Information given —

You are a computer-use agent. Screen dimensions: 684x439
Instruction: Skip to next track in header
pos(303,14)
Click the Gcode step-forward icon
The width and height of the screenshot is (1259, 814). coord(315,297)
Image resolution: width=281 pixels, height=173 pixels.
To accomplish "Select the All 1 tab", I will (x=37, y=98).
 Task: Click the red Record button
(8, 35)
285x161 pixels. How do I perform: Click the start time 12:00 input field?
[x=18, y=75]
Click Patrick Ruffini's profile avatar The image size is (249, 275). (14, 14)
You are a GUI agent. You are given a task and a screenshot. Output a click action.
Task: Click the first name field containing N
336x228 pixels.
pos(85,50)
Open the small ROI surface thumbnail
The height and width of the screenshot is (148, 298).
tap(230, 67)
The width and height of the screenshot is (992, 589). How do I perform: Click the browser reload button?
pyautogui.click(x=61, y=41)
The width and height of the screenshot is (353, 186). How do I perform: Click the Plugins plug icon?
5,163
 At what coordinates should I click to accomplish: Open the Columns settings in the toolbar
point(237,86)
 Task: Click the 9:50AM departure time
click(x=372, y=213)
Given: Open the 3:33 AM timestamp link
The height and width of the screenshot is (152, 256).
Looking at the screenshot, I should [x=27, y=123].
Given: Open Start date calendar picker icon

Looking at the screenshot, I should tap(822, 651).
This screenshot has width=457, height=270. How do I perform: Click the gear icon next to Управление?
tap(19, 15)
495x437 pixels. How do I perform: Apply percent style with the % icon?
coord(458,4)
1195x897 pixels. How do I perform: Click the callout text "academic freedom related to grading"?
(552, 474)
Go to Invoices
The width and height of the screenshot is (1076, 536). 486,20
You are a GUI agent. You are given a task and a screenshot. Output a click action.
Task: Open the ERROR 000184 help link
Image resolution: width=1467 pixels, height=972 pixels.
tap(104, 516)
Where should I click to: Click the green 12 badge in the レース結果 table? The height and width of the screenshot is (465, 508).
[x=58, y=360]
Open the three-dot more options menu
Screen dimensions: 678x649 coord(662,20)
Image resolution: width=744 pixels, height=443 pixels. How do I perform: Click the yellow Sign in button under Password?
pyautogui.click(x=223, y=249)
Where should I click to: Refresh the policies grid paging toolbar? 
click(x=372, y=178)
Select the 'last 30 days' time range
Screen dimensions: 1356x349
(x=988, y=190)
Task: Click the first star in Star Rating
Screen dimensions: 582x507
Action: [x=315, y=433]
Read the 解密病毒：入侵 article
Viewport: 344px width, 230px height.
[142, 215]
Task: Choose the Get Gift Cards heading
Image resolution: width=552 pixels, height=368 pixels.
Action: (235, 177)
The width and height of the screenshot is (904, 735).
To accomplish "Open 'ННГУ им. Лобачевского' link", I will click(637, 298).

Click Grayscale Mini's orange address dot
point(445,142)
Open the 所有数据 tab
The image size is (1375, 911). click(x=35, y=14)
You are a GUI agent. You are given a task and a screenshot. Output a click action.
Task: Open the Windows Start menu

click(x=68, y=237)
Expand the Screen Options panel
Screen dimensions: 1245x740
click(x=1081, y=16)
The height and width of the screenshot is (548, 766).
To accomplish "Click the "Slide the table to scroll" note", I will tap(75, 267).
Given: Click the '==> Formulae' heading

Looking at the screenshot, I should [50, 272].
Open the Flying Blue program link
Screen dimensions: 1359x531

Task goal — Every record must be repeated precisely and in full.

Your response —
You are a computer-use agent. Screen dimensions: 684x439
Instruction: Skip to next track in header
pos(303,14)
Click the Gcode step-forward icon
The width and height of the screenshot is (1259, 814). coord(315,297)
Image resolution: width=281 pixels, height=173 pixels.
To accomplish "Select the All 1 tab", I will (x=37, y=98).
 Task: Click the red Record button
(8, 35)
285x161 pixels. How do I perform: Click the start time 12:00 input field?
[x=18, y=75]
Click Patrick Ruffini's profile avatar The image size is (249, 275). (14, 14)
You are a GUI agent. You are given a task and a screenshot. Output a click action.
Task: Click the first name field containing N
336x228 pixels.
pos(85,50)
Open the small ROI surface thumbnail
The height and width of the screenshot is (148, 298).
tap(230, 67)
The width and height of the screenshot is (992, 589). How do I perform: Click the browser reload button?
pyautogui.click(x=61, y=41)
The width and height of the screenshot is (353, 186). How do I perform: Click the Plugins plug icon?
5,163
 At what coordinates should I click to accomplish: Open the Columns settings in the toolbar
point(237,86)
 Task: Click the 9:50AM departure time
click(x=372, y=213)
Given: Open the 3:33 AM timestamp link
The height and width of the screenshot is (152, 256).
Looking at the screenshot, I should [x=27, y=123].
Given: Open Start date calendar picker icon

Looking at the screenshot, I should tap(822, 651).
This screenshot has width=457, height=270. How do I perform: Click the gear icon next to Управление?
tap(19, 15)
495x437 pixels. How do I perform: Apply percent style with the % icon?
coord(458,4)
1195x897 pixels. How do I perform: Click the callout text "academic freedom related to grading"?
(552, 474)
Go to Invoices
The width and height of the screenshot is (1076, 536). 486,20
You are a GUI agent. You are given a task and a screenshot. Output a click action.
Task: Open the ERROR 000184 help link
Image resolution: width=1467 pixels, height=972 pixels.
tap(104, 516)
Where should I click to: Click the green 12 badge in the レース結果 table? The height and width of the screenshot is (465, 508).
[x=58, y=360]
Open the three-dot more options menu
Screen dimensions: 678x649 coord(662,20)
Image resolution: width=744 pixels, height=443 pixels. How do I perform: Click the yellow Sign in button under Password?
pyautogui.click(x=223, y=249)
Where should I click to: Refresh the policies grid paging toolbar? 
click(x=372, y=178)
Select the 'last 30 days' time range
Screen dimensions: 1356x349
(x=988, y=190)
Task: Click the first star in Star Rating
Screen dimensions: 582x507
Action: [x=315, y=433]
Read the 解密病毒：入侵 article
Viewport: 344px width, 230px height.
[142, 215]
Task: Choose the Get Gift Cards heading
Image resolution: width=552 pixels, height=368 pixels.
Action: (235, 177)
The width and height of the screenshot is (904, 735).
To accomplish "Open 'ННГУ им. Лобачевского' link", I will click(637, 298).

Click Grayscale Mini's orange address dot
point(445,142)
Open the 所有数据 tab
The image size is (1375, 911). click(x=35, y=14)
You are a GUI agent. You are given a task and a screenshot. Output a click action.
Task: Open the Windows Start menu

click(x=68, y=237)
Expand the Screen Options panel
Screen dimensions: 1245x740
click(x=1081, y=16)
The height and width of the screenshot is (548, 766).
To accomplish "Click the "Slide the table to scroll" note", I will tap(75, 267).
Given: Click the '==> Formulae' heading

Looking at the screenshot, I should [50, 272].
Open the Flying Blue program link
Screen dimensions: 1359x531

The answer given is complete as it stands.